Noncontrolling Interest |
12 Months Ended |
|---|---|
Dec. 31, 2025 | |
| Noncontrolling Interest [Abstract] | |
| Noncontrolling Interest Disclosure | Maximal Equity Transfer Agreement During 2021, the Company signed an Equity Transfer Agreement ("ETA") with Y-C Hongkong Holding Co., Limited (“HK Holding Co”). In June 2022, the Company purchased 15% of the equity interest of Hyster-Yale Maximal from HK Holding Co for an aggregate purchase price of $25.2 million, which was paid in annual installments of $8.4 million beginning in June 2022 through June 2024. The Company has an option to purchase HK Holding Co's remaining 10% interest in Hyster-Yale Maximal at any time prior to June 8, 2056 for $16.8 million. If this option is exercised, the Company will own 100% of the equity interest of Hyster-Yale Maximal. As of December 31, 2025, the Company owned a 90% majority interest in Hyster-Yale Maximal. In addition, under the provisions of the ETA, HK Holding Co maintains a put option by which the Company could be required to exercise its purchase option. As one of the factors that could trigger the put option is outside of the Company’s control, the remaining 10% purchase option is considered contingently redeemable. Accordingly, the redeemable noncontrolling interest is not considered to be a component of stockholders’ equity and instead is reported as temporary equity in the Consolidated Balance Sheets.

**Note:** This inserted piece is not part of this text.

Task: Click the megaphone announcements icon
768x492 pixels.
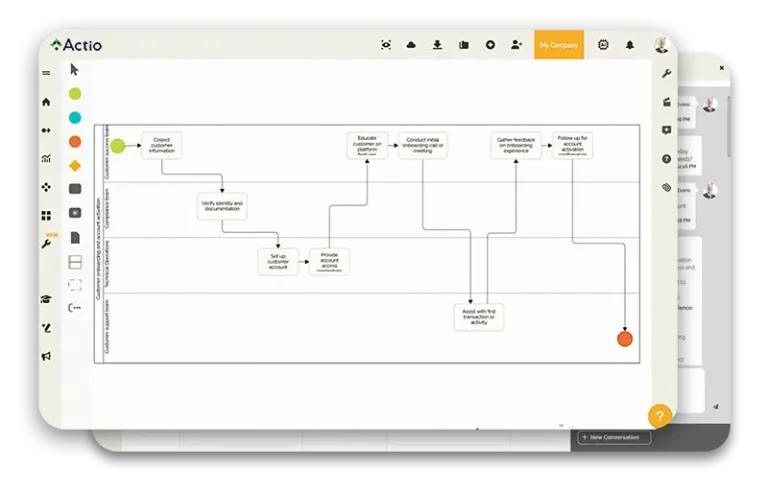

Because the occurrence of the event that would trigger the put option is not probable of occurring, the Company will continue to attribute the 10% portion of earnings and losses, as well as any dividends declared, to the noncontrolling interest after the closing date of the ETA. As of the closing date of the ETA, the Company recorded the estimated fair value of the purchase option of $13.4 million as redeemable noncontrolling interest.